TASK TO CARRY OUT: Please return the data below word for word, keeping every line unchanged and in its original order.

PROVIDED DATA:
____

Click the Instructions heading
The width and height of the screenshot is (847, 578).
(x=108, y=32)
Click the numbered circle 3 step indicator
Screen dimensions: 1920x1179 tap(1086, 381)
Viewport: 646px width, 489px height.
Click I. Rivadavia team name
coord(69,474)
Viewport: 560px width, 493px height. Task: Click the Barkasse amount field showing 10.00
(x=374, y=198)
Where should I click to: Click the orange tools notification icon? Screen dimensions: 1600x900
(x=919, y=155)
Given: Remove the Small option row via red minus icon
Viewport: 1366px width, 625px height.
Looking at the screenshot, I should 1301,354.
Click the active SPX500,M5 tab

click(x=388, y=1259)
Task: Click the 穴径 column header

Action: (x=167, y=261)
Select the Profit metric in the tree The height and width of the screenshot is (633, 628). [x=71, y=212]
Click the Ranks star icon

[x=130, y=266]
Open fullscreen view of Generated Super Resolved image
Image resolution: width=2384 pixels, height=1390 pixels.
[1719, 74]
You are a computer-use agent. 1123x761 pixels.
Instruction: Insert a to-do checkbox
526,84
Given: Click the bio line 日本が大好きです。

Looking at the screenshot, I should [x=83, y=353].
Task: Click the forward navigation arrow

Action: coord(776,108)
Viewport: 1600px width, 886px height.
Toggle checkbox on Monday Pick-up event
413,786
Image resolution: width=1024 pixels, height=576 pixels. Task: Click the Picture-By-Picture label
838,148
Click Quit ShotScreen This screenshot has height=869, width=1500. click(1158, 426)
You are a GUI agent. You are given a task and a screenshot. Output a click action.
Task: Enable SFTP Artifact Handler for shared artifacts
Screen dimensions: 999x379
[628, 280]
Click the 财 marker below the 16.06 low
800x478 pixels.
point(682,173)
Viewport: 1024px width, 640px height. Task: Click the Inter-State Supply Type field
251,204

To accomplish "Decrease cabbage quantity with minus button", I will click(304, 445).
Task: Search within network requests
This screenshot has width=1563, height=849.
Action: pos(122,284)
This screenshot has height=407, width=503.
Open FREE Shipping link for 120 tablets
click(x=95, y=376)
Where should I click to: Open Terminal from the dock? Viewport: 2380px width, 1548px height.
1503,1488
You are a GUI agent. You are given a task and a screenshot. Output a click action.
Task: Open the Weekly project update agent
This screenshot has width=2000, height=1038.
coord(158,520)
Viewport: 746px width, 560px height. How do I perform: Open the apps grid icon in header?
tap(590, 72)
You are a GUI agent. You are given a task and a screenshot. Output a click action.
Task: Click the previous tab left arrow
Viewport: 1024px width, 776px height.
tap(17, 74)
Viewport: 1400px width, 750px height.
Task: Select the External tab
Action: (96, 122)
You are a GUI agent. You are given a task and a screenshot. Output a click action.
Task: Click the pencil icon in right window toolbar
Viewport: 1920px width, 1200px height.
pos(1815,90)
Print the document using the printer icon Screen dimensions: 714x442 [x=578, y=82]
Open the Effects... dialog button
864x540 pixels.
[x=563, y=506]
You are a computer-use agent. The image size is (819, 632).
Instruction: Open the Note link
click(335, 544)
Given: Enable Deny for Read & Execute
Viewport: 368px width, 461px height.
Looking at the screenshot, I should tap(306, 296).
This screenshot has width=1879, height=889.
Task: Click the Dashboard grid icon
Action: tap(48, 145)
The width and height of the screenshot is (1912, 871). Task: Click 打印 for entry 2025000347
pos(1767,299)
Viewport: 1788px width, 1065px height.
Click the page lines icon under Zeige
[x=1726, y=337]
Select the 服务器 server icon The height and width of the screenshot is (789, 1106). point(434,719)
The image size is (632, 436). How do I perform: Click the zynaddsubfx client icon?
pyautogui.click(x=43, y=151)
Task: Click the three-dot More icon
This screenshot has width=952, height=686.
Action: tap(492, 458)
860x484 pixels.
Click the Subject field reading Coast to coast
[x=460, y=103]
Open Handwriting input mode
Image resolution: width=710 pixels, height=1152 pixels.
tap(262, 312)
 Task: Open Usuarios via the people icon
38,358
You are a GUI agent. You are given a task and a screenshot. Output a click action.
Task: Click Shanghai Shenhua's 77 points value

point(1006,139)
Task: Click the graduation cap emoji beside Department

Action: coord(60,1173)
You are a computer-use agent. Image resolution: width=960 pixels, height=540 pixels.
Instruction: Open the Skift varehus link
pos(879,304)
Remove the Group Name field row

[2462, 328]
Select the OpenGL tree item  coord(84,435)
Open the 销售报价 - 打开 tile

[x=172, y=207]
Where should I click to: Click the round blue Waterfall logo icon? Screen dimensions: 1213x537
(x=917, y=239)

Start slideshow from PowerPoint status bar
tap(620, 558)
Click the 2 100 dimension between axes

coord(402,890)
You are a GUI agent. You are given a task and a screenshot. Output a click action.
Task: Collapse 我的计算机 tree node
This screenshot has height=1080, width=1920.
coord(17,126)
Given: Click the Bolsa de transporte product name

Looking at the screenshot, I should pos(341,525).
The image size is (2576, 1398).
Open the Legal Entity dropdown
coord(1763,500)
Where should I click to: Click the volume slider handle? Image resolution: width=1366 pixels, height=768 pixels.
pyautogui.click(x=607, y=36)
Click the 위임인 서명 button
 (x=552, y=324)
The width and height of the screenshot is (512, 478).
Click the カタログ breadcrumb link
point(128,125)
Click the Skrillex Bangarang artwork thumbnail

____

WRITTEN SOLUTION:
Click the Instructions heading
The width and height of the screenshot is (847, 578).
(x=108, y=32)
Click the numbered circle 3 step indicator
Screen dimensions: 1920x1179 tap(1086, 381)
Viewport: 646px width, 489px height.
Click I. Rivadavia team name
coord(69,474)
Viewport: 560px width, 493px height. Task: Click the Barkasse amount field showing 10.00
(x=374, y=198)
Where should I click to: Click the orange tools notification icon? Screen dimensions: 1600x900
(x=919, y=155)
Given: Remove the Small option row via red minus icon
Viewport: 1366px width, 625px height.
Looking at the screenshot, I should 1301,354.
Click the active SPX500,M5 tab

click(x=388, y=1259)
Task: Click the 穴径 column header

Action: (x=167, y=261)
Select the Profit metric in the tree The height and width of the screenshot is (633, 628). [x=71, y=212]
Click the Ranks star icon

[x=130, y=266]
Open fullscreen view of Generated Super Resolved image
Image resolution: width=2384 pixels, height=1390 pixels.
[1719, 74]
You are a computer-use agent. 1123x761 pixels.
Instruction: Insert a to-do checkbox
526,84
Given: Click the bio line 日本が大好きです。

Looking at the screenshot, I should [x=83, y=353].
Task: Click the forward navigation arrow

Action: coord(776,108)
Viewport: 1600px width, 886px height.
Toggle checkbox on Monday Pick-up event
413,786
Image resolution: width=1024 pixels, height=576 pixels. Task: Click the Picture-By-Picture label
838,148
Click Quit ShotScreen This screenshot has height=869, width=1500. click(1158, 426)
You are a GUI agent. You are given a task and a screenshot. Output a click action.
Task: Enable SFTP Artifact Handler for shared artifacts
Screen dimensions: 999x379
[628, 280]
Click the 财 marker below the 16.06 low
800x478 pixels.
point(682,173)
Viewport: 1024px width, 640px height. Task: Click the Inter-State Supply Type field
251,204

To accomplish "Decrease cabbage quantity with minus button", I will click(304, 445).
Task: Search within network requests
This screenshot has width=1563, height=849.
Action: pos(122,284)
This screenshot has height=407, width=503.
Open FREE Shipping link for 120 tablets
click(x=95, y=376)
Where should I click to: Open Terminal from the dock? Viewport: 2380px width, 1548px height.
1503,1488
You are a GUI agent. You are given a task and a screenshot. Output a click action.
Task: Open the Weekly project update agent
This screenshot has width=2000, height=1038.
coord(158,520)
Viewport: 746px width, 560px height. How do I perform: Open the apps grid icon in header?
tap(590, 72)
You are a GUI agent. You are given a task and a screenshot. Output a click action.
Task: Click the previous tab left arrow
Viewport: 1024px width, 776px height.
tap(17, 74)
Viewport: 1400px width, 750px height.
Task: Select the External tab
Action: (96, 122)
You are a GUI agent. You are given a task and a screenshot. Output a click action.
Task: Click the pencil icon in right window toolbar
Viewport: 1920px width, 1200px height.
pos(1815,90)
Print the document using the printer icon Screen dimensions: 714x442 [x=578, y=82]
Open the Effects... dialog button
864x540 pixels.
[x=563, y=506]
You are a computer-use agent. The image size is (819, 632).
Instruction: Open the Note link
click(335, 544)
Given: Enable Deny for Read & Execute
Viewport: 368px width, 461px height.
Looking at the screenshot, I should tap(306, 296).
This screenshot has width=1879, height=889.
Task: Click the Dashboard grid icon
Action: tap(48, 145)
The width and height of the screenshot is (1912, 871). Task: Click 打印 for entry 2025000347
pos(1767,299)
Viewport: 1788px width, 1065px height.
Click the page lines icon under Zeige
[x=1726, y=337]
Select the 服务器 server icon The height and width of the screenshot is (789, 1106). point(434,719)
The image size is (632, 436). How do I perform: Click the zynaddsubfx client icon?
pyautogui.click(x=43, y=151)
Task: Click the three-dot More icon
This screenshot has width=952, height=686.
Action: tap(492, 458)
860x484 pixels.
Click the Subject field reading Coast to coast
[x=460, y=103]
Open Handwriting input mode
Image resolution: width=710 pixels, height=1152 pixels.
tap(262, 312)
 Task: Open Usuarios via the people icon
38,358
You are a GUI agent. You are given a task and a screenshot. Output a click action.
Task: Click Shanghai Shenhua's 77 points value

point(1006,139)
Task: Click the graduation cap emoji beside Department

Action: coord(60,1173)
You are a computer-use agent. Image resolution: width=960 pixels, height=540 pixels.
Instruction: Open the Skift varehus link
pos(879,304)
Remove the Group Name field row

[2462, 328]
Select the OpenGL tree item  coord(84,435)
Open the 销售报价 - 打开 tile

[x=172, y=207]
Where should I click to: Click the round blue Waterfall logo icon? Screen dimensions: 1213x537
(x=917, y=239)

Start slideshow from PowerPoint status bar
tap(620, 558)
Click the 2 100 dimension between axes

coord(402,890)
You are a GUI agent. You are given a task and a screenshot. Output a click action.
Task: Collapse 我的计算机 tree node
This screenshot has height=1080, width=1920.
coord(17,126)
Given: Click the Bolsa de transporte product name

Looking at the screenshot, I should pos(341,525).
The image size is (2576, 1398).
Open the Legal Entity dropdown
coord(1763,500)
Where should I click to: Click the volume slider handle? Image resolution: width=1366 pixels, height=768 pixels.
pyautogui.click(x=607, y=36)
Click the 위임인 서명 button
 (x=552, y=324)
The width and height of the screenshot is (512, 478).
Click the カタログ breadcrumb link
point(128,125)
Click the Skrillex Bangarang artwork thumbnail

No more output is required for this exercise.